La vocation successorale de l’Etat peut apparaître dans plusieurs hypothèses : ou bien, en l’absence d’héritier au degré successible, sans qu’il y ait de légataire universel institué. Ou bien, en cas d’exhérédation collective de tous les héritiers, lorsqu’il n’y a pas de réservataire (on dit dans ces deux cas, qu’il y a déshérence). Ou bien enfin, au cas où le défunt aurait institué l’Etat légataire universel.
Pour les créanciers de la succession, quand elle est recueillie par l’Etat, il n’y a pas de problème, ils peuvent toujours se faire payer par lui.
2). La succession n’est pas réclamée
Une succession n’est pas réclamée, lorsque après l’expiration des délais d’option (trois mois et quarante jours), personne ne s’est présenté pour l’appréhender. Il faut donc, qu’il ne se trouve aucun successible contre lequel les créanciers pourraient agir. S’il n’existe aucun héritier connu, il n’y a pas de difficultés.
Si, par contre, les héritiers sont connus, mais inactifs, la difficulté est de choisir entre deux partis, qui représentent chacun un inconvénient;il est inopportun de dépouiller les héritiers de leur gestion, mais il est aussi inopportun de léser les créanciers.
Mais après ces délais, les créanciers devraient contraindre l’héritier à prendre parti (soit accepter, même sous bénéfice d’inventaire art. 798 C.civ, soit renoncer). Il est, dans tous les cas, admis que la vacance puisse être prononcée du seul fait de la carence des héritiers du premier rang. Il est vraisemblable que les héritiers de rang subséquent renoncent aussi.
Quand toutes ces conditions sont réunies (la succession est abandonnée ou n’est pas réclamée), le législateur autorise que soit nommé un curateur à celle-ci.
b) L’intervention d’une décision de justice
La curatelle d’une succession vacante est prononcée par le Tribunal de Première Instance, dans l’arrondissement duquel elle est ouverte. C’est donc cette juridiction qui nomme le curateur;mais elle le fait sur la demande des personnes intéressées ou sur la réquisition du Procureur de la République. Avant cette nomination, il vérifie que les conditions prévues à l’article 811 du Code Civil sont réunies. La curatelle n’intervenant pas seulement dans les successions, on a pu voir, dans une espèce, les membres d’une famille (enfants et épouses), demander au juge la mise sous curatelle de leur père, devenu incapable (victime d’une démence sénile);insister, dans leur assignation, que par jugement Avant Dire Droit, soit nommé un administrateur provisoire des biens de leur père.
Que ce soit dans cette espèce ou dans bien d’autres, l’intervention d’une décision de justice est toujours nécessaire. C’est d’ailleurs ce qu’a sollicité et obtenu la Commune rurale de Babadjou, du T.P.I. de Mbouda. La décision qui désigne le curateur organise de même, ses missions.
::::
## Consigne a
Recopiez mot pour mot le passage du texte sur la succession vacante qui commence aux mots « b) L’intervention d’une » et s'arrête après « de leur père. ».

Entrées de position d'éléments:
::::
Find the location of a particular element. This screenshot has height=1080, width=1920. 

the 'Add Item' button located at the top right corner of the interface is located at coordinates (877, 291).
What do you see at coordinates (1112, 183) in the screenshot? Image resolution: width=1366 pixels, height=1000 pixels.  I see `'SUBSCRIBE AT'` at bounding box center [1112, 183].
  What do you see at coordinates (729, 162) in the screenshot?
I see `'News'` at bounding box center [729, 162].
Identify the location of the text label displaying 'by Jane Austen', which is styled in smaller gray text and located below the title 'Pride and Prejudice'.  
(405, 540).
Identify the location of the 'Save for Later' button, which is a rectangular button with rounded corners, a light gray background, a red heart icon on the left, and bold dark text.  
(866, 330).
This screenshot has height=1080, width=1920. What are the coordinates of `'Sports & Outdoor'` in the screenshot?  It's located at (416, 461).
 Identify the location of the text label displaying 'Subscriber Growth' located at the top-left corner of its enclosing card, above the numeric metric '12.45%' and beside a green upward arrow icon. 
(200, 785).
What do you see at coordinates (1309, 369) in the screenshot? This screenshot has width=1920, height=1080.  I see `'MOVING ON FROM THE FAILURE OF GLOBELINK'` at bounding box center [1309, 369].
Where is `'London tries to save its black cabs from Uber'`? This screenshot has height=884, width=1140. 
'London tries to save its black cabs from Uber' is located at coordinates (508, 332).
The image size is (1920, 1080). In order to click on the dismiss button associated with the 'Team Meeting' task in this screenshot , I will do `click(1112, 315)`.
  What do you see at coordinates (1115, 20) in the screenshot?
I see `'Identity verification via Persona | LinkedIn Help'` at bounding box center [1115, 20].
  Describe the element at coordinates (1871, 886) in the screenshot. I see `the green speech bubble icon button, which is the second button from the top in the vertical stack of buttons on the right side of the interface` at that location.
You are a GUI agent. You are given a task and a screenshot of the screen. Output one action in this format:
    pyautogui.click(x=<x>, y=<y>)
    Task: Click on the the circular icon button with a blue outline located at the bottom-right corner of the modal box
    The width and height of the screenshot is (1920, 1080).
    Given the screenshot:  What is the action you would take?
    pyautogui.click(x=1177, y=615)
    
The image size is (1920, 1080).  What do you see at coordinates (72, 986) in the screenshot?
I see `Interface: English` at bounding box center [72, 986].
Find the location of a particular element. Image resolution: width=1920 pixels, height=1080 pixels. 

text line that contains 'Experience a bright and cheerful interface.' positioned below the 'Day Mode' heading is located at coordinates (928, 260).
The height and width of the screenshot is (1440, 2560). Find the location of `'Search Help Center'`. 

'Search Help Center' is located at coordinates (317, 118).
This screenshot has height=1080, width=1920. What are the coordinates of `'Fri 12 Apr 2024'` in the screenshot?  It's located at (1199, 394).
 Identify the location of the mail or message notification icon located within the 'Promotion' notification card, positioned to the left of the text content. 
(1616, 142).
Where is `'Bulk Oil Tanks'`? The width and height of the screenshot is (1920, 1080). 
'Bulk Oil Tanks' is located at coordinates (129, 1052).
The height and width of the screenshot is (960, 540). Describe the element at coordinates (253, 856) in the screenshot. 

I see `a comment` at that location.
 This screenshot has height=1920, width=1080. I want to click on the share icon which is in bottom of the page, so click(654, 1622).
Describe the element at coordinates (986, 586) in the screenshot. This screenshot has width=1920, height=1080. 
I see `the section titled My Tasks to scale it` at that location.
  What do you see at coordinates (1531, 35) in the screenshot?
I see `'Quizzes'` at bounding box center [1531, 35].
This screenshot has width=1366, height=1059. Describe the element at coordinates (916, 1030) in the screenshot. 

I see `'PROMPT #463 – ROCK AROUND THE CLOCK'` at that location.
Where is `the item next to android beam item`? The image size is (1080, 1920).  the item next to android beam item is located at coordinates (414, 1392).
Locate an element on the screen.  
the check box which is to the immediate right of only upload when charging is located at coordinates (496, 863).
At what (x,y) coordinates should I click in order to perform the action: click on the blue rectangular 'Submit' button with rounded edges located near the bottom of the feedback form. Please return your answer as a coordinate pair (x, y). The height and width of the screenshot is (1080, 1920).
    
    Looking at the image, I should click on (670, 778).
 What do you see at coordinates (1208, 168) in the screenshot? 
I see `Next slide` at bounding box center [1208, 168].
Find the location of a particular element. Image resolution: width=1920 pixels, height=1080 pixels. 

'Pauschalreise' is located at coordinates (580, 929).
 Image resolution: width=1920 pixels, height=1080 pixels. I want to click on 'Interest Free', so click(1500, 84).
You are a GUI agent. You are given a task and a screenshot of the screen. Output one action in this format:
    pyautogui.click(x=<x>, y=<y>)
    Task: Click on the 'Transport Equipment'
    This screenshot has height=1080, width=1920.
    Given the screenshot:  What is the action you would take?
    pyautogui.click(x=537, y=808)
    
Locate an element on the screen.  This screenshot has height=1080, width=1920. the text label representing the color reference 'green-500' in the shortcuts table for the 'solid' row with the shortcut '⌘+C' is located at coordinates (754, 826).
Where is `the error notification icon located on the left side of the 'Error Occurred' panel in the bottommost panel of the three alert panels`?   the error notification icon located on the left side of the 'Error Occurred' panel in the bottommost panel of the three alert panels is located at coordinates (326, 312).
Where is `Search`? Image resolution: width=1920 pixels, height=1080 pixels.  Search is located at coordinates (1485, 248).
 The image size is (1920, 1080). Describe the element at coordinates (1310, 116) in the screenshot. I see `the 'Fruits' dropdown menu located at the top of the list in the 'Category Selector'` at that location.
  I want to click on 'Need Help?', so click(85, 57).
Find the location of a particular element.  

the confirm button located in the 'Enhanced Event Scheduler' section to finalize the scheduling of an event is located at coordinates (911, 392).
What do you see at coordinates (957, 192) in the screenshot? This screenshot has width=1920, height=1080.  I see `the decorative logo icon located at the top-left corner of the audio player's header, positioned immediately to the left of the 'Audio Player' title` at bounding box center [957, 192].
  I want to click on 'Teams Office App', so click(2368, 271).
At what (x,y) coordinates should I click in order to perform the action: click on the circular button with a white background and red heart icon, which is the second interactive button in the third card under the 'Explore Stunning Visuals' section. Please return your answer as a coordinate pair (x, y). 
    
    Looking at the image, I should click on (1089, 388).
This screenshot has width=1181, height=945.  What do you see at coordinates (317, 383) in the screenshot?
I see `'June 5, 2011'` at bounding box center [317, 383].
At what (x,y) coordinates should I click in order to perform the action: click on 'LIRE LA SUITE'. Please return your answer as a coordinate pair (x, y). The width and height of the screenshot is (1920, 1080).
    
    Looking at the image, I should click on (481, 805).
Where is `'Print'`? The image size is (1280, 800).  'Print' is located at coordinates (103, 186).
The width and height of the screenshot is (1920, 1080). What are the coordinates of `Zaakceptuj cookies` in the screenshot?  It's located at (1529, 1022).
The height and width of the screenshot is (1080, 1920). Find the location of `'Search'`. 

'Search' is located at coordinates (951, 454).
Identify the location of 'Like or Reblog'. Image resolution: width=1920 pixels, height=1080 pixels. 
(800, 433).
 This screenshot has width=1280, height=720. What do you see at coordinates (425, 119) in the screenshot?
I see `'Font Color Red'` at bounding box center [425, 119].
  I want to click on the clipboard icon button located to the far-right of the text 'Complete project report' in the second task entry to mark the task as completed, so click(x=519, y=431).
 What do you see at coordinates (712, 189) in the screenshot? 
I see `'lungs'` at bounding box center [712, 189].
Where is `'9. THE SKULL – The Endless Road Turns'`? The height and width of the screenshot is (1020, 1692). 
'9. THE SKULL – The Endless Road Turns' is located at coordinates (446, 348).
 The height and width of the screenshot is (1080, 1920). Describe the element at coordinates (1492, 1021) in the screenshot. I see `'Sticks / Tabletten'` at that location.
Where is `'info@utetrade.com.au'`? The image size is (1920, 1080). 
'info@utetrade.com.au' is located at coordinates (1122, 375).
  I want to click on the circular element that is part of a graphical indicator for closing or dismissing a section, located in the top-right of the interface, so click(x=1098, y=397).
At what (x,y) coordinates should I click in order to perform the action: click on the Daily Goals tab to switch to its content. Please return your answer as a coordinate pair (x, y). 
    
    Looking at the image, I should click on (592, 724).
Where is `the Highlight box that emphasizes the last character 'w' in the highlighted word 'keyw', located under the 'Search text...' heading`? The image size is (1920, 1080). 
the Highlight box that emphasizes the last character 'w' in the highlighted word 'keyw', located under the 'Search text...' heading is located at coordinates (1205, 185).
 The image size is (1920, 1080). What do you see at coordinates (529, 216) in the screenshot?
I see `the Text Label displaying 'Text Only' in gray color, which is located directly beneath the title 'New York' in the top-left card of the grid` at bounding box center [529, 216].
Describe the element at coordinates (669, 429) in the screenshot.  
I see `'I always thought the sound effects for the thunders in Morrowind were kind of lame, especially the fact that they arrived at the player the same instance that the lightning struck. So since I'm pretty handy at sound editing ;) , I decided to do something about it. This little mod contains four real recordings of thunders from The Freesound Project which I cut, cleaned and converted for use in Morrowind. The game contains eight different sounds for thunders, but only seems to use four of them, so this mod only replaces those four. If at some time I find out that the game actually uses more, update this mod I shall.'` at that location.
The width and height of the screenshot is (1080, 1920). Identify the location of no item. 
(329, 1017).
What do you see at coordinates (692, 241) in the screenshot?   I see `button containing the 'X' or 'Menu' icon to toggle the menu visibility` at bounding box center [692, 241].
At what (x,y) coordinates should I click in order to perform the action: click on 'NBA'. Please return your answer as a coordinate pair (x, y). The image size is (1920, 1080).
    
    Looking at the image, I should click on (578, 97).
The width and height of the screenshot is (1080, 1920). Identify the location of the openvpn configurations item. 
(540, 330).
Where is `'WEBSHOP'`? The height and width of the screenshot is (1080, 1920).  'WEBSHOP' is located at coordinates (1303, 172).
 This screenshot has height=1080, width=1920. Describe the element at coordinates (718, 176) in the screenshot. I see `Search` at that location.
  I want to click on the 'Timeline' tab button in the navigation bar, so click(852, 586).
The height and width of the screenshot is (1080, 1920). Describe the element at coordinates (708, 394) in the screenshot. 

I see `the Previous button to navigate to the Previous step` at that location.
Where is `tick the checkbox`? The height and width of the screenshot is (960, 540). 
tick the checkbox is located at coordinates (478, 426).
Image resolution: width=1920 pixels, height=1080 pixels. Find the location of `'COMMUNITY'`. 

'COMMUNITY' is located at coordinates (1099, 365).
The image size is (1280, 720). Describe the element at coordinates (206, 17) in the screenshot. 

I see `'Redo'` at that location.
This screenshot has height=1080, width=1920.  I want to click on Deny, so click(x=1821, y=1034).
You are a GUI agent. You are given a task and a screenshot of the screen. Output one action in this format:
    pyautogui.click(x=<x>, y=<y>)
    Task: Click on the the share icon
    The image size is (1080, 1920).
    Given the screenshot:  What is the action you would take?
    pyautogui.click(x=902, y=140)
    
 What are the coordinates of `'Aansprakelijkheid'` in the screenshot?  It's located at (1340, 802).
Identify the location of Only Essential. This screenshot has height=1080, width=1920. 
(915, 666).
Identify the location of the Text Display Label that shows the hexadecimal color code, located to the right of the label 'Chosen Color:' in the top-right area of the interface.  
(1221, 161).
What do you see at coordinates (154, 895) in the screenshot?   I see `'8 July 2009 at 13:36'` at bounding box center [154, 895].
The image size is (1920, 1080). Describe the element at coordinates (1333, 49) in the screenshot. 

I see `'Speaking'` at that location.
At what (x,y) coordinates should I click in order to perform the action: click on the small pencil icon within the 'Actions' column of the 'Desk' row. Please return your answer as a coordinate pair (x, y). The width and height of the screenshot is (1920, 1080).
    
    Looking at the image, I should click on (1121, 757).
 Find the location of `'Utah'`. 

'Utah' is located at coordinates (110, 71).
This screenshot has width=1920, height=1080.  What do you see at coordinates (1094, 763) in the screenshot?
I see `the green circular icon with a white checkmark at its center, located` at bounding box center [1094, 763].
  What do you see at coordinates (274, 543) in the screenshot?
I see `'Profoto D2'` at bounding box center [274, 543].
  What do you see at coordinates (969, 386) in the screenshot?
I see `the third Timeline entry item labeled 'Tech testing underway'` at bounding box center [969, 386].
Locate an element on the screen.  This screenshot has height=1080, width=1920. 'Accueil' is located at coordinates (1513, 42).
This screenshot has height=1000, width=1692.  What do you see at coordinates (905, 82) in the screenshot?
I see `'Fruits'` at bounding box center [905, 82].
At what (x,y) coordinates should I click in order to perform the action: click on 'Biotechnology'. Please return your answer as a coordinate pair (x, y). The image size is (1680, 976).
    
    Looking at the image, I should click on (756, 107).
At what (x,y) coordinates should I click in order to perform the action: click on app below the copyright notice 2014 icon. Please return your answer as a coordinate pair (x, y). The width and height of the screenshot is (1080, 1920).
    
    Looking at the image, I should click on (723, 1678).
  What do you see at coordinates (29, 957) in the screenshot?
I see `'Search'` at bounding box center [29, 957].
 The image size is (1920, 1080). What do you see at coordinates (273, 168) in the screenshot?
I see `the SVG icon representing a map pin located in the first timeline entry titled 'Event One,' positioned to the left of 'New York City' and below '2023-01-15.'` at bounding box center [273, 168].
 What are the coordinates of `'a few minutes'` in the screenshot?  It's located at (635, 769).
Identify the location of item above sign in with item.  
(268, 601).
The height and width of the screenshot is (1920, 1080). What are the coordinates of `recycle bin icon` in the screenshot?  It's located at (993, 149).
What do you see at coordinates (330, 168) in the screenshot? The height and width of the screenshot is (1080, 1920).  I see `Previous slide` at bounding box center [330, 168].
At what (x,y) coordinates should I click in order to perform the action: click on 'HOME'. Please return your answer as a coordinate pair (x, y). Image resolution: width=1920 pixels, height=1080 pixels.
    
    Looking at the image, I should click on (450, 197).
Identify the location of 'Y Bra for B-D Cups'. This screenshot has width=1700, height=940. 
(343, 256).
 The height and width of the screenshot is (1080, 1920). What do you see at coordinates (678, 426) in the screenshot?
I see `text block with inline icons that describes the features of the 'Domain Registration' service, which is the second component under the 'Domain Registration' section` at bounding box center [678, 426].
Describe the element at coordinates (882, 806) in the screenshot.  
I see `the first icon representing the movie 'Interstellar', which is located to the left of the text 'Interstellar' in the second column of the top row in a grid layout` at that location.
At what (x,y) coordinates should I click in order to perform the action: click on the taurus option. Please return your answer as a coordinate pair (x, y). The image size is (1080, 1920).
::::
## Consigne b
Renvoyez, s'il vous plaît, chaque ligne des enregistrements qui contient le mot « Bulk ».

## Résultat attendu a
b) L’intervention d’une décision de justice
La curatelle d’une succession vacante est prononcée par le Tribunal de Première Instance, dans l’arrondissement duquel elle est ouverte. C’est donc cette juridiction qui nomme le curateur;mais elle le fait sur la demande des personnes intéressées ou sur la réquisition du Procureur de la République. Avant cette nomination, il vérifie que les conditions prévues à l’article 811 du Code Civil sont réunies. La curatelle n’intervenant pas seulement dans les successions, on a pu voir, dans une espèce, les membres d’une famille (enfants et épouses), demander au juge la mise sous curatelle de leur père, devenu incapable (victime d’une démence sénile);insister, dans leur assignation, que par jugement Avant Dire Droit, soit nommé un administrateur provisoire des biens de leur père.

## Résultat attendu b
Where is `'Bulk Oil Tanks'`? The width and height of the screenshot is (1920, 1080). 
'Bulk Oil Tanks' is located at coordinates (129, 1052).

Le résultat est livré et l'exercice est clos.